It has now been seven years since winning the Engineering Undergraduate of the Year award. In that time, I completed my master's in Mechanical Engineering, followed by a further Master's in Petroleum engineering being lucky enough to get full sponsorship to complete the course at Imperial College.
After graduation, I decided I wanted to work abroad and I found myself starting back in 2013 my first day of work getting off a plane in Douala the capital of Cameroon. In these last 4 years, I have lived in Cameroon before moving onto Gabon working as a Petroleum Engineer. These years have been fantastic, exciting and also a steep learning curve. I have developed an understanding of working in various cultures, in harsh environments often by myself and along with it learned to speak and work in French. I have had the most active and complete experience in problem-solving that I could have hoped for. I today feel much more than just a Mechanical Engineer.
The award aided me greatly I think in two particular areas I believe firstly it gave me the opportunity to intern with RWE, commissioning one of their power plants in the U.K. I learnt a great deal regarding the generation of energy as well as finishing having a clearer idea of what I wanted to do. It pushed me to go further into energy which led me to go upstream and eventually led me to my latest position. Along the way, I got internships with 2 other great companies, and I think having the award supported me in getting these.

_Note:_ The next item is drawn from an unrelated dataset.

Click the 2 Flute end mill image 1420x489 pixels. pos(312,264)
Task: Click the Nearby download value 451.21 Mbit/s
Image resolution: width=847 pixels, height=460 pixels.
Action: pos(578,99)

I think the key to internships is to shaping your ideas of what you want from your job, what environment do you want to work in? With teams or individually? These are all tough questions and I think the opportunities at the time given by the award directly by the internship and indirectly through the internships, I gained afterwards shaped my ideas.
Secondly, I feel that the award itself also led me to meet a group of motivated and ambitious engineers who I continue to cross in life and continue to look to as motivators and people who I am inspired by their varying pursuit.